そして事件は日本対北朝鮮戦で起きた。試合が始まって間もなく大乱闘になった。男子アイスホッケーでは乱闘はつきものだが、殴る蹴るのレベルではない。北朝鮮選手は、倒れている日本選手を鋭いスケートの刃で踏みつけたり、柄を下へ向けて両手でスティックを握りしめ、上から体重をかけて激しく顔や体に突き下ろしてもいた。血だらけの梶川文彦主将(国土計画)、鈴木宣夫(王子製紙)ら主力選手も呆然自失。記者席では「こんなのただの反則じゃない。刑事事件だ。警察呼べーっ」と叫ぶ記者がいたほどだ。見ていて「日本選手を半殺しにすれば母国で英雄になれると彼らは信じているのではないか、そういう教育を受けているのか」と感じた。日本が勝ち、外交問題に発展するのを恐れ日本側は穏便にすませたが、背筋が寒くなる光景だった。
さて、今回の平昌五輪では韓国内の不満が強調されるが、南北合同チームは意外と手ごわい相手になる可能性がある。1991年に千葉県で行われた卓球の世界選手権では、女子団体決勝で南北合同チームが王者の中国を破ってしまった。この時も合同練習は1カ月足らずだ。アイスホッケーは「呼吸第一」の完全なチームプレイなので単純比較はできないが、スウェーデン戦同様の「合同応援」で思わぬ力を発揮する可能性はあり、侮れない。国際戦の成績は低い北朝鮮とはいえ、少数なら精鋭はいる。前述の大乱闘の北朝鮮にも当時、「北朝鮮の矢島」(矢島敏幸は当時、王子製紙が誇った俊足のFW)と呼ばれた手ごわい快速選手がいた。

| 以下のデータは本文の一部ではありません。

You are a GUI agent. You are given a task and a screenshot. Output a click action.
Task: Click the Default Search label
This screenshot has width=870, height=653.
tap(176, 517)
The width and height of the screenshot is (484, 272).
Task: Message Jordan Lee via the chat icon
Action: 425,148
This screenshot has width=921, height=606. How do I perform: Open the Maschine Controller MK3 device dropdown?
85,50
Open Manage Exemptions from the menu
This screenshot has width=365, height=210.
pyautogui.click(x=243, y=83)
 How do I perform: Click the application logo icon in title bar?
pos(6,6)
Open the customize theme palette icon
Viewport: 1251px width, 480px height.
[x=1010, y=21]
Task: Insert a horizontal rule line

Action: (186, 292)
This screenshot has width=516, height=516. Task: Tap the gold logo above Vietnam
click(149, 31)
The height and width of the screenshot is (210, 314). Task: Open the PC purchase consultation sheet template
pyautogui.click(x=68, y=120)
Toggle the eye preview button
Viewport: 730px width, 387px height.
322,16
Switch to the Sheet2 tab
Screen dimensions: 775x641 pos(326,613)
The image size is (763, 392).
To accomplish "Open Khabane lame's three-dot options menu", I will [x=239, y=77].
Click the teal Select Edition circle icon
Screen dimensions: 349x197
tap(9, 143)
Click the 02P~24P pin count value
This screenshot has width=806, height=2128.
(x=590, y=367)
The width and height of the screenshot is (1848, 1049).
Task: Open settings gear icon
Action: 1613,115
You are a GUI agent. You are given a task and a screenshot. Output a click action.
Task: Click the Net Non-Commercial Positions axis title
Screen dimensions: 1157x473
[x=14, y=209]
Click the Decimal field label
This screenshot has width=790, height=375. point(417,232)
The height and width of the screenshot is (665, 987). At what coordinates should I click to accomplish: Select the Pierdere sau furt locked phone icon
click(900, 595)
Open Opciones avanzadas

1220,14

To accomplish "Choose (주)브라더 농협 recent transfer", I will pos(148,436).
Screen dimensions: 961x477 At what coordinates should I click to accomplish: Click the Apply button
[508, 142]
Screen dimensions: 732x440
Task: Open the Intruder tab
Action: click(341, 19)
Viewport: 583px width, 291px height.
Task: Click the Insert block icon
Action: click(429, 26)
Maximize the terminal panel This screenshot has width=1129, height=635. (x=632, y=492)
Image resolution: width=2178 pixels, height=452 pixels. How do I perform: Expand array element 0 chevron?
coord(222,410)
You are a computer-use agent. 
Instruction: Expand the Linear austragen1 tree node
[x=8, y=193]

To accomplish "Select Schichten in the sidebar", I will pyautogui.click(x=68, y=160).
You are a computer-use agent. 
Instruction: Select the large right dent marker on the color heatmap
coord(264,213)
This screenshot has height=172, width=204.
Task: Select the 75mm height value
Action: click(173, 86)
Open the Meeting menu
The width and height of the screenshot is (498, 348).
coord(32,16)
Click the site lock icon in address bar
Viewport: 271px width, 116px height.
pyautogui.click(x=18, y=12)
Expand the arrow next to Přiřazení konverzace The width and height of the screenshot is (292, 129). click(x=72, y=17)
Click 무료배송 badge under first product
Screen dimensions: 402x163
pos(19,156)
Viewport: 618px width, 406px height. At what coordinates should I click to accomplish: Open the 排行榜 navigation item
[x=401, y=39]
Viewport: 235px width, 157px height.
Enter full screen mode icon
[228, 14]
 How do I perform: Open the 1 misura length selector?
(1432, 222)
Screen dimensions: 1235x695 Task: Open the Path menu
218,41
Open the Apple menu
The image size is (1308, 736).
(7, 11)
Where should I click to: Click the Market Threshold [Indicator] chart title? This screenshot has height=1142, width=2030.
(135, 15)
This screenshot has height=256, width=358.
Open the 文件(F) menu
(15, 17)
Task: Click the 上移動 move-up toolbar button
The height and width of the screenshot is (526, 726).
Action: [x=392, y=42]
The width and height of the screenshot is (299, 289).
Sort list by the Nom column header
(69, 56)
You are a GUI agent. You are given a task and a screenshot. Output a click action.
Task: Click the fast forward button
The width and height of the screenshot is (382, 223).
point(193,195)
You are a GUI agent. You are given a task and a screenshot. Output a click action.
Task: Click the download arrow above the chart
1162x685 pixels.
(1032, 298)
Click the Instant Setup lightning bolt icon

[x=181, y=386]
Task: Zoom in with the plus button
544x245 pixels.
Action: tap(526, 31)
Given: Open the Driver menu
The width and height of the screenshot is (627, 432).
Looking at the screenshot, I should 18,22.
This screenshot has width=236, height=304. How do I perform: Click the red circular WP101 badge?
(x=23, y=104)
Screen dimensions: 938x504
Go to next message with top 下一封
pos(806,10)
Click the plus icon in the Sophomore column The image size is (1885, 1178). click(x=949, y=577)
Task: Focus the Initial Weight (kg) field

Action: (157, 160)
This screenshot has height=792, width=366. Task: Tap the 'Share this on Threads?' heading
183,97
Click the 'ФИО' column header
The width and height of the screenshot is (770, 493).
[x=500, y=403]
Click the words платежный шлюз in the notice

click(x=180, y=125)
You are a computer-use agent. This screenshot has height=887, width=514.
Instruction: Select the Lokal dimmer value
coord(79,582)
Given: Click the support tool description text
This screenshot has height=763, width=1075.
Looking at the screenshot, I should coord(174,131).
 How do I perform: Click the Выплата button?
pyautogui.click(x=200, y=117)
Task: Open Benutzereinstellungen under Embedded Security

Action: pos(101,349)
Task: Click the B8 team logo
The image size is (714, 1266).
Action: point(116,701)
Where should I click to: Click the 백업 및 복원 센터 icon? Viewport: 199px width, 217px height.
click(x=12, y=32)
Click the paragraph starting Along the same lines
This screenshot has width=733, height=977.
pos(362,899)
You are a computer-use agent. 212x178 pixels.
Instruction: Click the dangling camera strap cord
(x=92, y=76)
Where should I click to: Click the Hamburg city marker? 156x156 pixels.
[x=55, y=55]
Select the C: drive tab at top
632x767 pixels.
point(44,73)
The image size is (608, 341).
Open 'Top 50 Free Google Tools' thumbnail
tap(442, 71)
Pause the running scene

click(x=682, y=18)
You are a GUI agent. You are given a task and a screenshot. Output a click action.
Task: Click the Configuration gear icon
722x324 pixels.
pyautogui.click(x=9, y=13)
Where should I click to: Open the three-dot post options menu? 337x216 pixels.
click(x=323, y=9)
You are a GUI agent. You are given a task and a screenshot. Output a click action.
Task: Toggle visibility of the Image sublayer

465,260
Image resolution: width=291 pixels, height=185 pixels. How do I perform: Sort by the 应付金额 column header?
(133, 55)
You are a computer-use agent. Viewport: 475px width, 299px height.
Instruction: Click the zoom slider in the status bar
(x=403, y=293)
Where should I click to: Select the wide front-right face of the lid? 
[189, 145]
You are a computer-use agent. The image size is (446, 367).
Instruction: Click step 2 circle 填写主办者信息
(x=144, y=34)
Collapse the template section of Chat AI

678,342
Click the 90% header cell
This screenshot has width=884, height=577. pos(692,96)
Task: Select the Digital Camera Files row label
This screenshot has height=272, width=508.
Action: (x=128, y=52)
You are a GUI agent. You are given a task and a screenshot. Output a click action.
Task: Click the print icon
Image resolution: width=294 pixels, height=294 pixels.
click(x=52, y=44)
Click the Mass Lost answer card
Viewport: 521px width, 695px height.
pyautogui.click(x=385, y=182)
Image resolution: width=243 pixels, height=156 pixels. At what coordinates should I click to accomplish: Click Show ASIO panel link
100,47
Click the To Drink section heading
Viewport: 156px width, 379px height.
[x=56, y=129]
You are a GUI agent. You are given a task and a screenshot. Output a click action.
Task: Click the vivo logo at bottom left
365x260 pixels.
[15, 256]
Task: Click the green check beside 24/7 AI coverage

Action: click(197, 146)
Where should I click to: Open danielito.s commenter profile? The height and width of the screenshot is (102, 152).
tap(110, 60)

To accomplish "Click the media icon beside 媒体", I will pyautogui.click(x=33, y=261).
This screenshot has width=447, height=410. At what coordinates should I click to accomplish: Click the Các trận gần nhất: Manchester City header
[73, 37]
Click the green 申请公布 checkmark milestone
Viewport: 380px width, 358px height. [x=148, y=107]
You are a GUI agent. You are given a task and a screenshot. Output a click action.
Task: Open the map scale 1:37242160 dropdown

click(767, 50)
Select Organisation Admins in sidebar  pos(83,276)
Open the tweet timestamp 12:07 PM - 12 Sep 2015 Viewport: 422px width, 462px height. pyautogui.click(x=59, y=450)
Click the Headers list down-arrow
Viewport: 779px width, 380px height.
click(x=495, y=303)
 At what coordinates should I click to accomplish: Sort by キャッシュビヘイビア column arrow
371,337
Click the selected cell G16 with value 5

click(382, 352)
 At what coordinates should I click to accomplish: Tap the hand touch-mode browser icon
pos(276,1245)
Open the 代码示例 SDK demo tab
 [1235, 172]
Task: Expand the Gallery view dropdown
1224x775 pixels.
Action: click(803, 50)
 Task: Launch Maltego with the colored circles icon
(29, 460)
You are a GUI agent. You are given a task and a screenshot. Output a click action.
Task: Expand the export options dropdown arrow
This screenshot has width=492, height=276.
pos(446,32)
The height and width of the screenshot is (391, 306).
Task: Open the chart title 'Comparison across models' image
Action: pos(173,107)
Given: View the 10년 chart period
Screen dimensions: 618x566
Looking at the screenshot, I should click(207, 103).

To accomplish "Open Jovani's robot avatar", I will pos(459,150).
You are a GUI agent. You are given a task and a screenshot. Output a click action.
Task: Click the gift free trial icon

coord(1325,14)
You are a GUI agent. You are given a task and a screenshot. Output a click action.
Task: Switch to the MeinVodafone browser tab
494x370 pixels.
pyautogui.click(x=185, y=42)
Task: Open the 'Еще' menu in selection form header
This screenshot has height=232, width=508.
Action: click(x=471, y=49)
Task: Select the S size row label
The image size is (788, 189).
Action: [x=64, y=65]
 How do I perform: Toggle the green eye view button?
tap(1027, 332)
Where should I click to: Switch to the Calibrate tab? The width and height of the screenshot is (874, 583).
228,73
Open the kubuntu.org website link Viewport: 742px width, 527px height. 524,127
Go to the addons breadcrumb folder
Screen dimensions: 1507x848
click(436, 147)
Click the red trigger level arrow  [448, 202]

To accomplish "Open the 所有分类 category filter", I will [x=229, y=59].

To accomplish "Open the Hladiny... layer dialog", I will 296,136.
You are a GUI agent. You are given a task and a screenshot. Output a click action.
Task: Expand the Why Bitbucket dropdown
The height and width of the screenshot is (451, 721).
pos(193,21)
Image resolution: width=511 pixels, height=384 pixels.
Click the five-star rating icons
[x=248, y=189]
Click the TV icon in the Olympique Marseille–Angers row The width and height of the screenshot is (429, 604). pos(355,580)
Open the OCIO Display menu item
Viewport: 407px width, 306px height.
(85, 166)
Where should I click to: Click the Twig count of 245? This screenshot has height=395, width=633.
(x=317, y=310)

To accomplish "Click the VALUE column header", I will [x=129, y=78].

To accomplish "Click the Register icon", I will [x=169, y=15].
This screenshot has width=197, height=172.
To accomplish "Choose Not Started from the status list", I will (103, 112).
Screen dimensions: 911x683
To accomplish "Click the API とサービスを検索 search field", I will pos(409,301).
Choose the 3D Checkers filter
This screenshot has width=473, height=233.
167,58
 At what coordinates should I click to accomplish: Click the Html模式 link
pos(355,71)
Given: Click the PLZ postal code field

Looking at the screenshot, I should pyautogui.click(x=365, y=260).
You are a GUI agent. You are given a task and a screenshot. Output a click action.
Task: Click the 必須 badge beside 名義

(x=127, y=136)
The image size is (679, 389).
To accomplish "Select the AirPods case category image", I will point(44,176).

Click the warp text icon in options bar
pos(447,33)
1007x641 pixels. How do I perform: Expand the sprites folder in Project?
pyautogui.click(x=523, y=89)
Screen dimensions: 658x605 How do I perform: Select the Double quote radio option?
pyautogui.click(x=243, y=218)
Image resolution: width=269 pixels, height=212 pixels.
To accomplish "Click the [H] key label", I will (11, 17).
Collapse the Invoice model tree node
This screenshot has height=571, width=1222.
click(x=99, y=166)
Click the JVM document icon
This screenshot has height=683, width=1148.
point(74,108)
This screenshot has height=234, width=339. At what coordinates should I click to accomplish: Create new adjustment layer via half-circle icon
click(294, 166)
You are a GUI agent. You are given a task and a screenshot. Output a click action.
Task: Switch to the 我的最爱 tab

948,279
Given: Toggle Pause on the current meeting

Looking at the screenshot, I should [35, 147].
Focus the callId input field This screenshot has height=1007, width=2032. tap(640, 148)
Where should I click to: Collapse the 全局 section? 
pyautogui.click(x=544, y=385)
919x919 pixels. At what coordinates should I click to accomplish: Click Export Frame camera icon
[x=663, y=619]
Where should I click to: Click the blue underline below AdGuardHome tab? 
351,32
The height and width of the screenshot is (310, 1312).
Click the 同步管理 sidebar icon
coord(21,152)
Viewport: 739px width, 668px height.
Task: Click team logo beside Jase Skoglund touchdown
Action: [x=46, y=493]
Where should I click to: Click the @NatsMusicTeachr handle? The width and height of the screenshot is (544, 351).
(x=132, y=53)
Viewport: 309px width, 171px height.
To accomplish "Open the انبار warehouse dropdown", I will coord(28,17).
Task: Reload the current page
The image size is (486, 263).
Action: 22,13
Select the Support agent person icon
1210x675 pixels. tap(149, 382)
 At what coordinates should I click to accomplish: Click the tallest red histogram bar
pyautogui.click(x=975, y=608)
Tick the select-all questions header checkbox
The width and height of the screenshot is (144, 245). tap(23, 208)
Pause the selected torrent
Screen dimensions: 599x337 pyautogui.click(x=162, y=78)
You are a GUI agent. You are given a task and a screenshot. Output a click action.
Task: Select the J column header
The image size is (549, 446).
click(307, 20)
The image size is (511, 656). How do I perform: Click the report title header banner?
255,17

南北合同チームのニュースで日本女子代表「スマイルジャパン」(山中武司監督・大澤ちほ主将)の話題がかすんでしまった。五輪参加国は南北合同以外は欧米やカナダなどの強豪ばかり。決勝トーナメントを目指す日本は2月14日、予選リーグで当たる南北合同に勝つことが必須条件だが、大乱闘にならないことを願いたい。